La pratique picturale de Thomas Verny semble mettre au jour une manière de schizophrénie artistique, bien que la manière de peindre, relativement expressionniste, révèle une certaine constance d’exécution. D’un côté, il y aurait le monde extérieur, celui du paysage littoral (et dans paysage, il faut peut-être entendre le mot « sage »). De l’autre, les figures sexuelles, formant une sorte d’enfer, visions intérieures qui relèveraient du fantasme, du secret inavoué. Les premiers aspirent le regard vers une ligne d’horizon qui rejette toujours plus loin le point de fuite, tandis que les secondes apparaissent enchâssées comme des pierres précieuses dans un espace clos entre quatre murs, métaphore d’une boite crânienne qui trouve paradoxalement dans le carcéral une échappatoire.
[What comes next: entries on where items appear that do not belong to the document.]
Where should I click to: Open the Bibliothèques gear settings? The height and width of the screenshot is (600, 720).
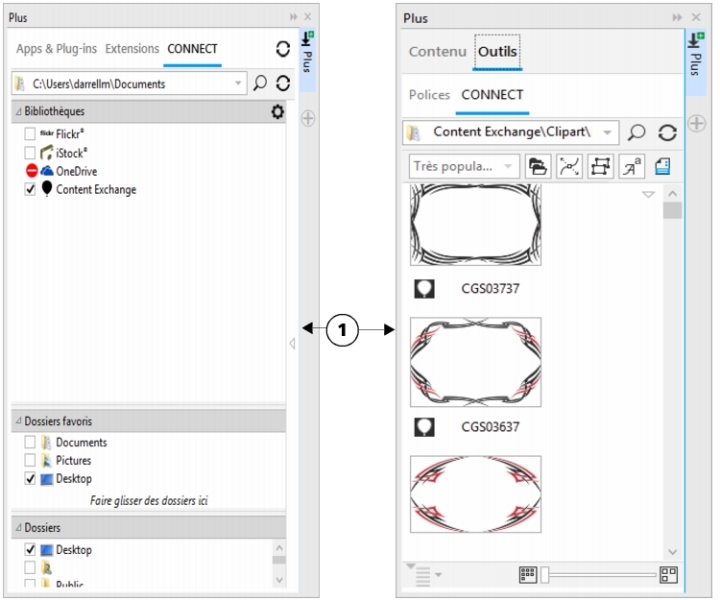coord(277,112)
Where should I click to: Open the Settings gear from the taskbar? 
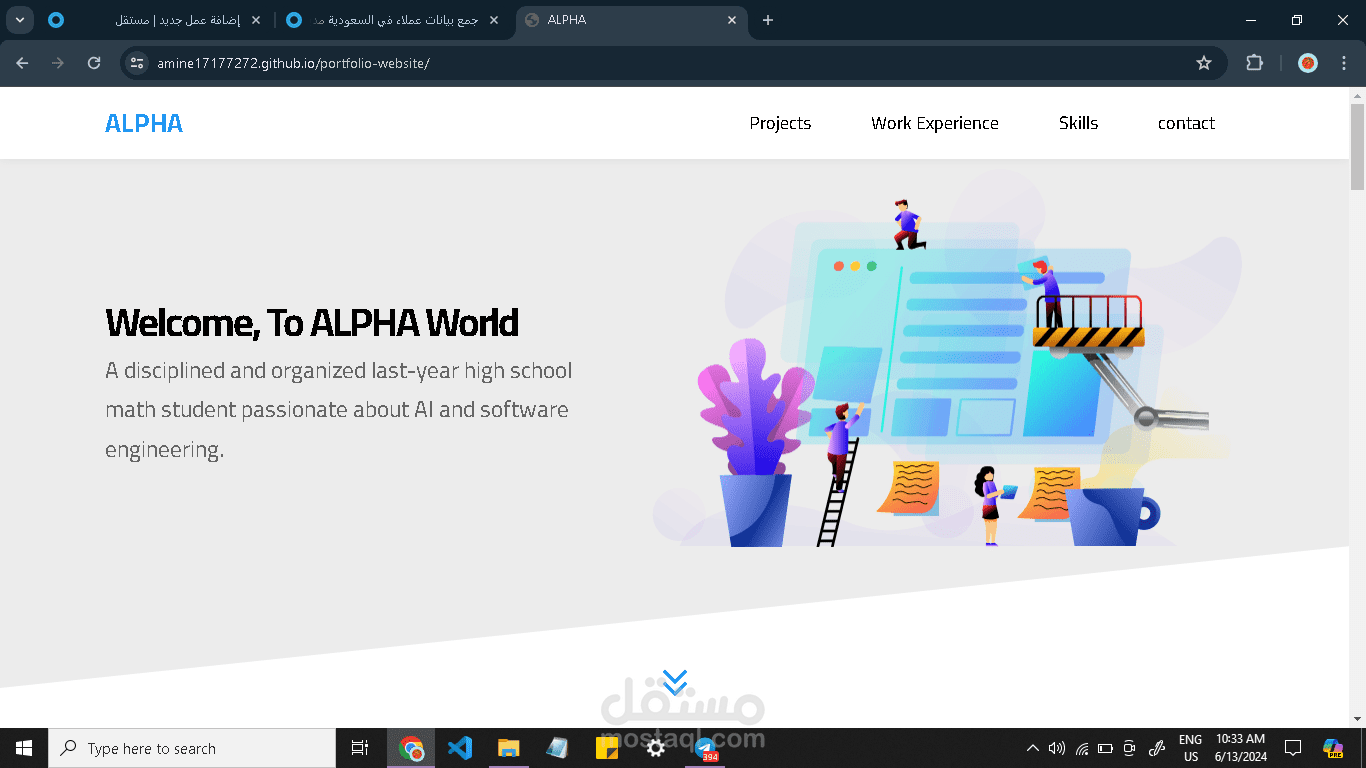pyautogui.click(x=655, y=747)
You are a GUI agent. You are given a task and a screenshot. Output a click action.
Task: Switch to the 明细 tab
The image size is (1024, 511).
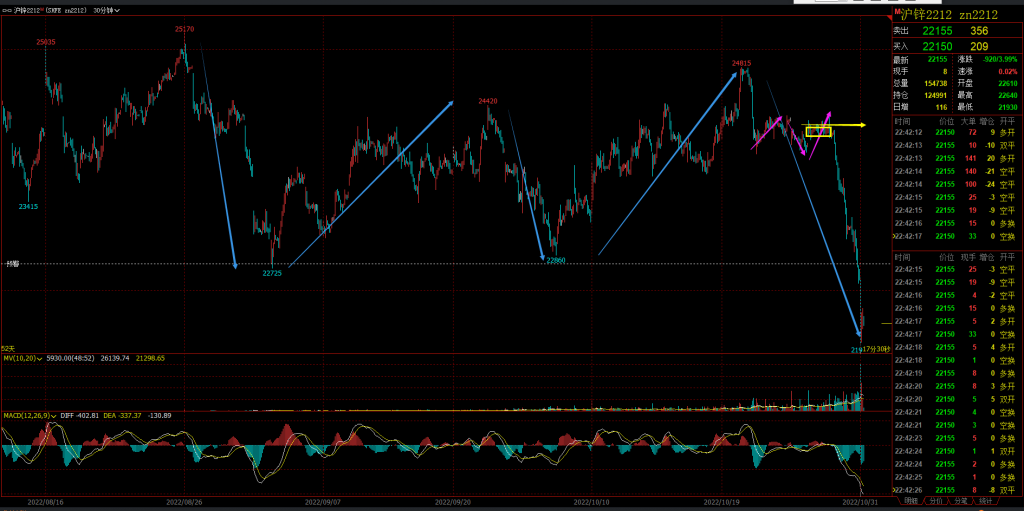(909, 500)
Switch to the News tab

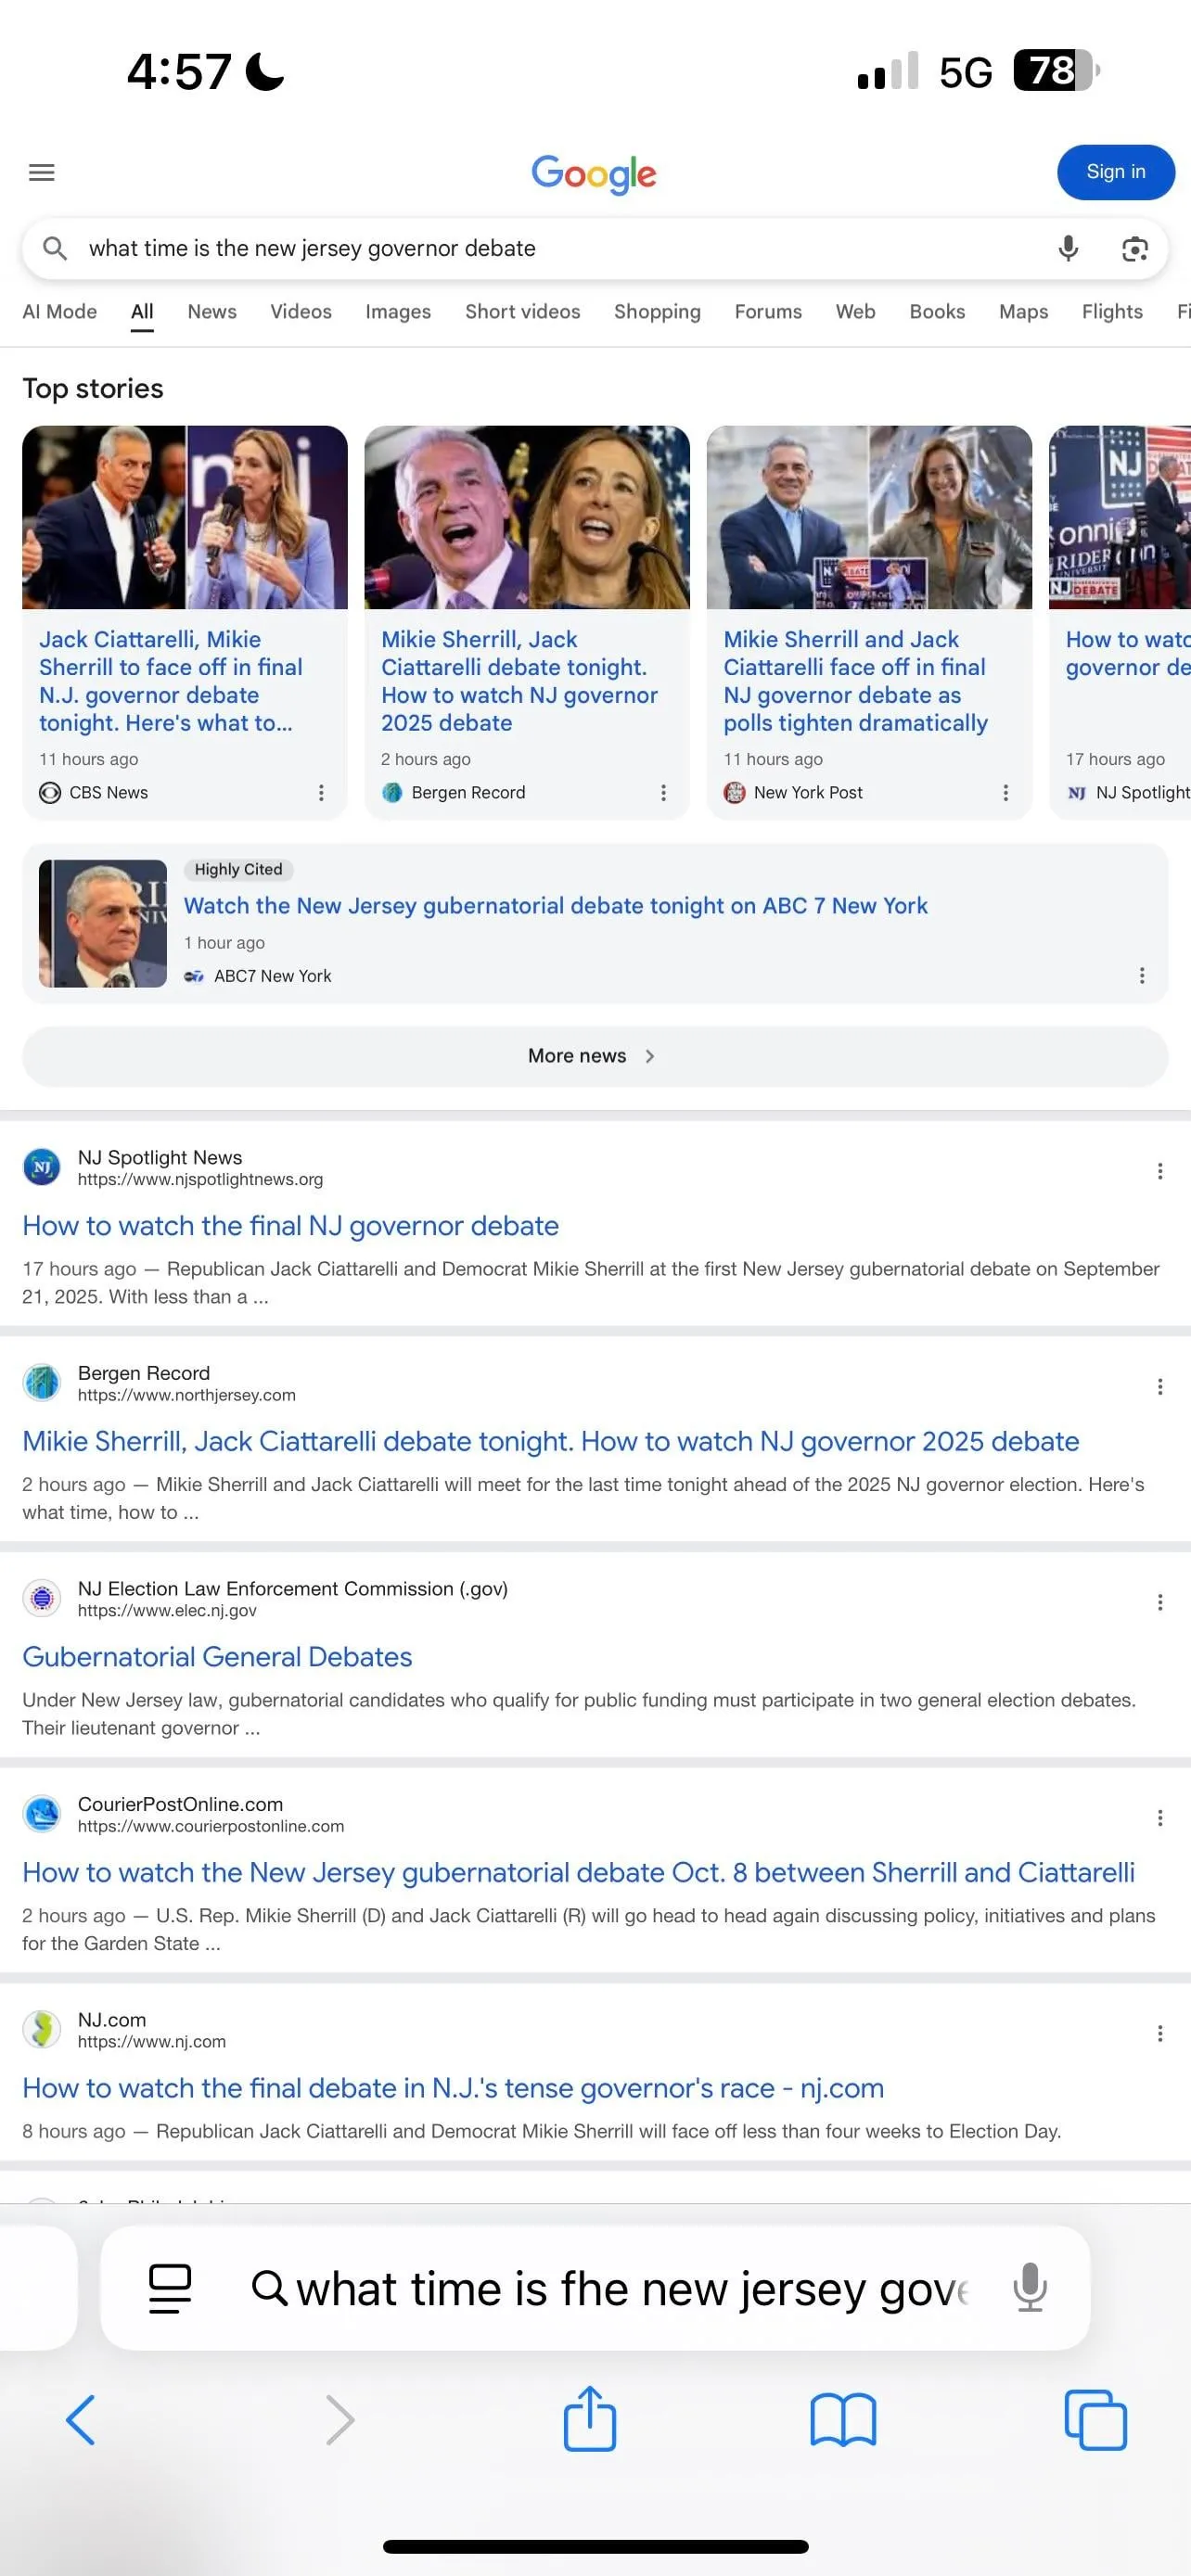[x=212, y=311]
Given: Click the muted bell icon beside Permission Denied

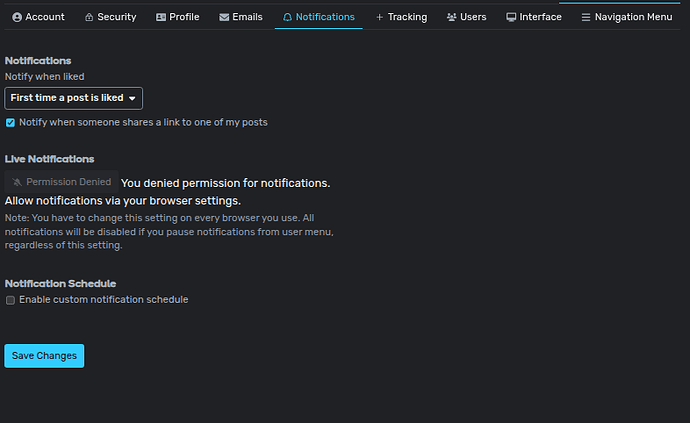Looking at the screenshot, I should [x=17, y=183].
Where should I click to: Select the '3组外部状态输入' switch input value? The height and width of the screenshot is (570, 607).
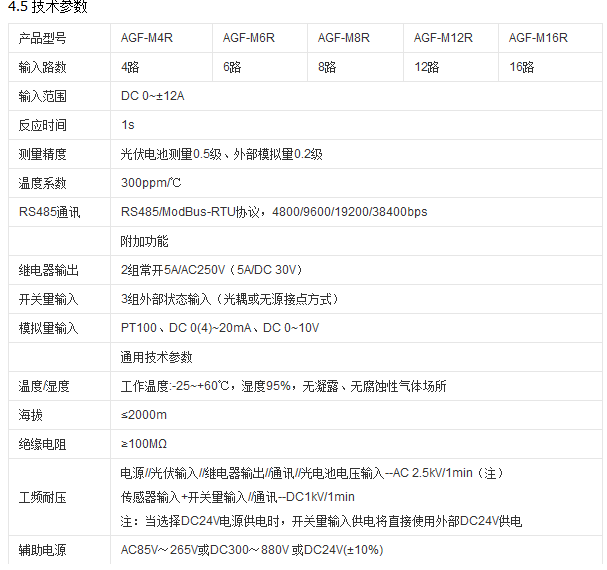(x=230, y=299)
Le paysage s’impose au regard quand les corps, eux, permettent à l’esprit de divaguer et de vagabonder.

Disons pour schématiser que la pratique du paysage vient plutôt du père, Philippe Pradalié, qui exposa ses œuvres au Musée Paul Valéry en 1994, et que l’accrochage des vues de Sète par Verny n’est pas sans procurer un curieux effet de répétition, lequel est néanmoins étudié, voulu et porteur d’une grande finesse. En plus de vingt-cinq ans, la côte semble avoir peu changé, mais l’on mesure toute la différence entre les peintures du père et celles du fils. La Sète de 1994 est paisible et quiètement méditerranéenne. Au-delà du cimetière marin, s’étend une mer calme et brumeuse, avec un port que le môle abrite de ses bras solides. Verny a quant à lui une approche plus chaotique. Les ombres y sont plus marquées car la ville, écrasée de soleil, paraît plus minérale. Dans le même temps, le ciel, qui se fait menaçant, pèse lourd et bas comme un couvercle.

Les figures sexuelles, quant à elles, en appellent au travail textile ancien de la mère, Cécile Pradalié. Si les corps lascifs sont issus d’images d’amateurs ou de séances de modèles, les scènes surgissent de fonds décoratifs, qui résonnent eux-mêmes avec les motifs géométriques des draps, housses de couette, tapis persan, vêtements chamarrés, dentelles et bas nylon ouvragés. Si bien que la « vérité » des corps nus lutte, se débat en quelque sorte dans un océan décoratif, dont elle parvient à s’extirper grâce à une formidable tension érotique.